In a single-semester course that incorporates both lecture and design, time constraints make it difficult to provide students with a substantive design experience that addresses multiple system elements. This paper presents a design experience that addressed numerous facets of a biomedical signal acquisition system by merging design credits for two undergraduate, senior-level courses: EECE 773 - Bioinstrumentation Design Laboratory and EECE 628 - Electronic Instrumentation.
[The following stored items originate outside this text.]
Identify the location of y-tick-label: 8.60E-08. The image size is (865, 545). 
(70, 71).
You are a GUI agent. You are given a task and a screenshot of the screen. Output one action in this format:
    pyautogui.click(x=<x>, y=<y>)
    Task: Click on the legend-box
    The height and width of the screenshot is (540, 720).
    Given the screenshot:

The innovative effort joined the sensor circuitry and signal display elements of a bioinstrumentation course with the data acquisition and serial communication topics often taught in electronic instrumentation courses. The overall goals of this project were to (a) create a substantial, design-driven learning experience for electrical engineering seniors and (b) increase student interest by attaching a biomedical context to an instrumentation project that would otherwise be generic. These goals were supported by 11 learning objectives that address clinical context, project planning, project roles, signal conditioning, signal management, printed circuit board development, biomedical data display, and written communication. In the initial project offering, 18 students were divided into three teams, each of which designed and built a system to acquire, process, and display data from multiple biomedical sensors, where the signal conditioning functionality for each sensor was remotely programmable. Each acquisition board communicated with a custom Lab VIEW interface via a Universal Serial Bus link. Development foci for each team changed over time as technical choices led to unexpected design complexities. Assessment of the experience was provided via a post- project survey that addressed the 11 learning objectives, learning in 16 technical areas, interpersonal team dynamics, and project administration. Survey results mirrored informal student comments: while this effort required a substantial time commitment relative to a typical course project, the learning and satisfaction derived were worth the investment.